The Office of Personnel Management is within spitting distance of reaching its benchmark for retirement claims after June.
The Office of Personnel Management is within spitting distance of reaching its benchmark for retirement claims after June.
OPM received 5,929 retirement claims in June, almost 18 percent fewer than in May and the sixth lowest total since October 2014. Despite the drop in claims, however, the agency processed only 6,435 claims, about 16 percent fewer than in May and the third lowest amount in the last 21 months.
That brought the total backlog down by 3.6 percent, to 13,529, from 14,035 . In May’s report, OPM added the “steady state” line at 13,000 claims, but in June it only managed to process half the amount of claims to reach it.

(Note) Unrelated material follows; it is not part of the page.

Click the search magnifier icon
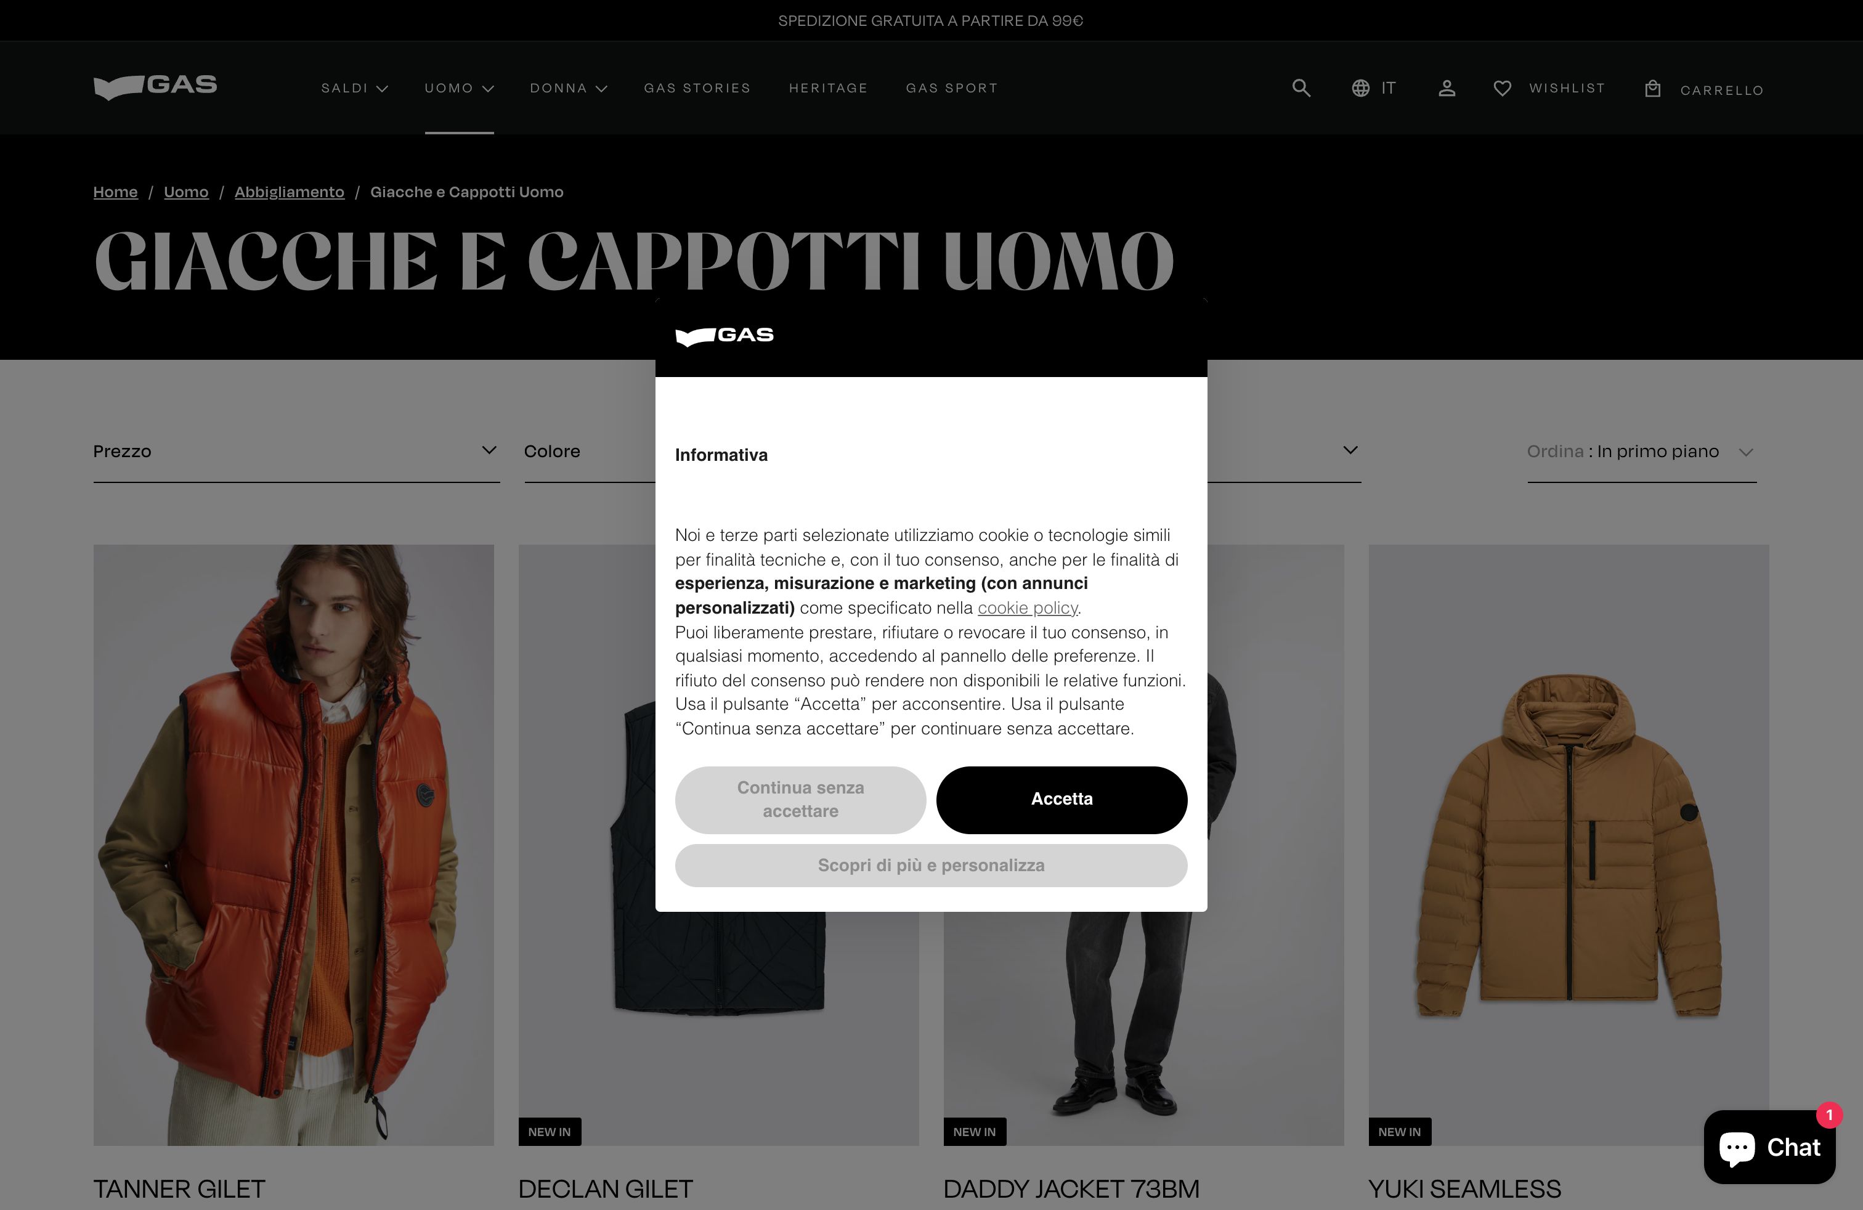This screenshot has width=1863, height=1210. pos(1301,88)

June’s numbers continue the data trend indicating that OPM has gotten a handle on its inventory backlog, which surged in January–typically the month that most federal employees file for retirement.
OPM says it has processed 79 percent of claims in 60 days or less this year-to-date, a 1 percent decrease from May. In June, it processed 75 percent of claims in 60 days or less, which represents no change since May.
For those claims processed in less than 60 days, OPM says it took an average of 37 days, again the same as May. For those claims that took more than 60 days to process, the average jumped from 103 days in May to 115 in June.